### Too many tests

This is allegedly a blog to accompany Modeling with Data, so I don't feel too bad repeating its opening paragraph:

Statistical analysis has two goals, which directly conflict. The first is to find patterns in static: given the infinite number of variables that one could observe, how can one discover the relations and patterns that make human sense? The second goal is a fight against apophenia, the human tendency to invent patterns in random static. Given that someone has found a pattern regarding a handful of variables, how can one verify that it is not just the product of a lucky draw or an overactive imagination?

It's the first paragraph in the book because this conflict is just that important. If you're in an inferential mindset while working on a descriptive technique, or vice versa, you'll be hopelessly confused. If you design a study so that it is as descriptive as possible, you can easily lose inferential power, and vice versa. The conflict is also a social conflict, and you'll find a lot of examples of yelling between a descriptively-oriented person on one side and an inferentially-oriented person on the other.

I'll be giving you many, many examples of how the descriptive-inferential conflict plays out, and why it's important for reading the newspaper, gathering data, and teaching.
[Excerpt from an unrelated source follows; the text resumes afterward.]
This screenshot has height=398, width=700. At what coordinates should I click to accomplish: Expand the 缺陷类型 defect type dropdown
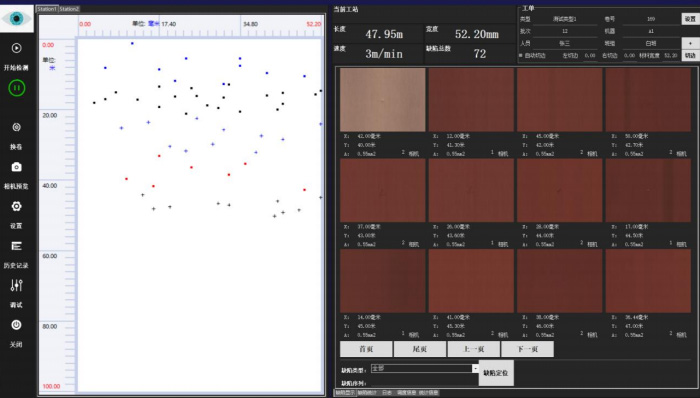[x=475, y=369]
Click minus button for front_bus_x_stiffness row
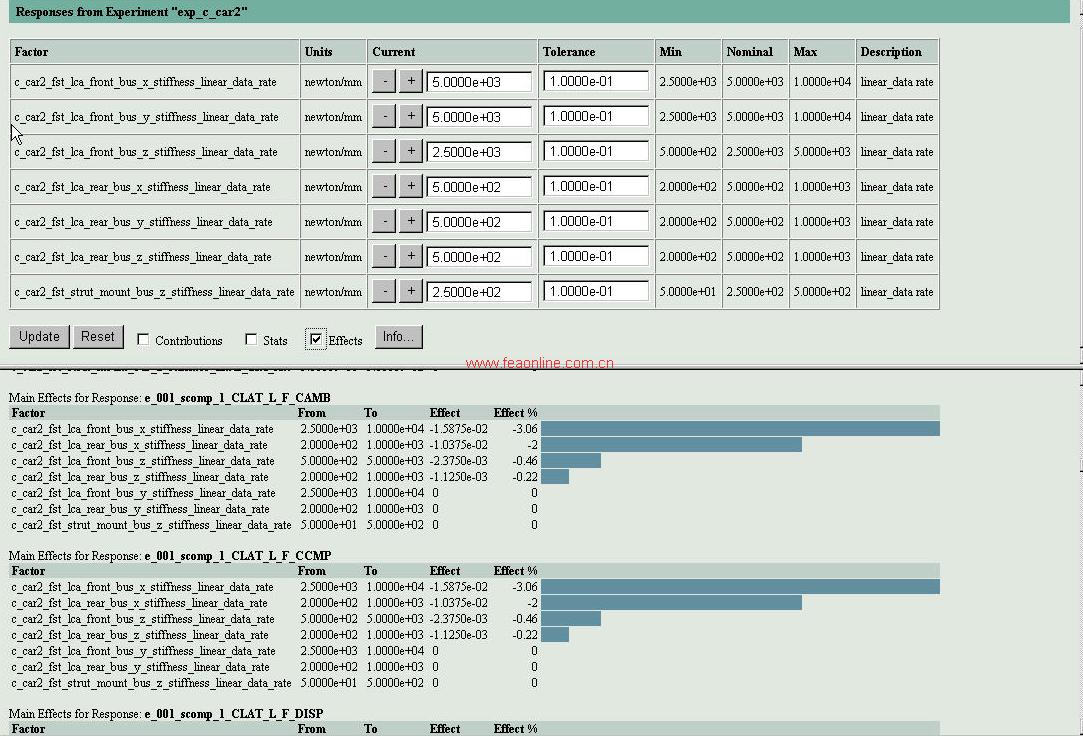Screen dimensions: 1083x736 click(383, 81)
But for now, let me just clarify the point a little by giving you the most common example and the most common point of conflict: selecting the number of hypothesis tests to run.

First, here are two questions:

Randomly draw a person from the U.S. population. What are the odds that that person makes more than $1m/year? Randomly draw a million people from the U.S. population. What are the odds that that wealthiest person in your list makes more than$1m/year?

The odds in the second case will be much higher, because we took pains in that one to pick the wealthiest person we could. That is, the first is a hypothesis about just data, the second is a hypothesis about an order statistic of data.

Now say that you have a list of variables before you.

Claim that A is correlated to B1. What are the odds that your claim will pass the appropriate test with more than 95% confidence?

Write down the best correlation between A and B1, B2, ..., B1, 000, 000. What are the odds that your best result will pass the appropriate test with more than 95% confidence?

You can sit down at your computer and run the same correlation test in the first example with B1 and in the second example with Bbest, and both tests will have the same name and produce the same format of output from your software, but you've just run two entirely different tests. Just as with the case of our wealthiest individual, the best result from a million results is very likely much better than any single result. Even a million hypothesis tests over noise are likely to find results that are very significant. There are disciplines, techniques and tricks to mitigate the problem, but I won't get into those now. E.g., see the Bonferroni correction, on pp 318-319 of Modeling with Data.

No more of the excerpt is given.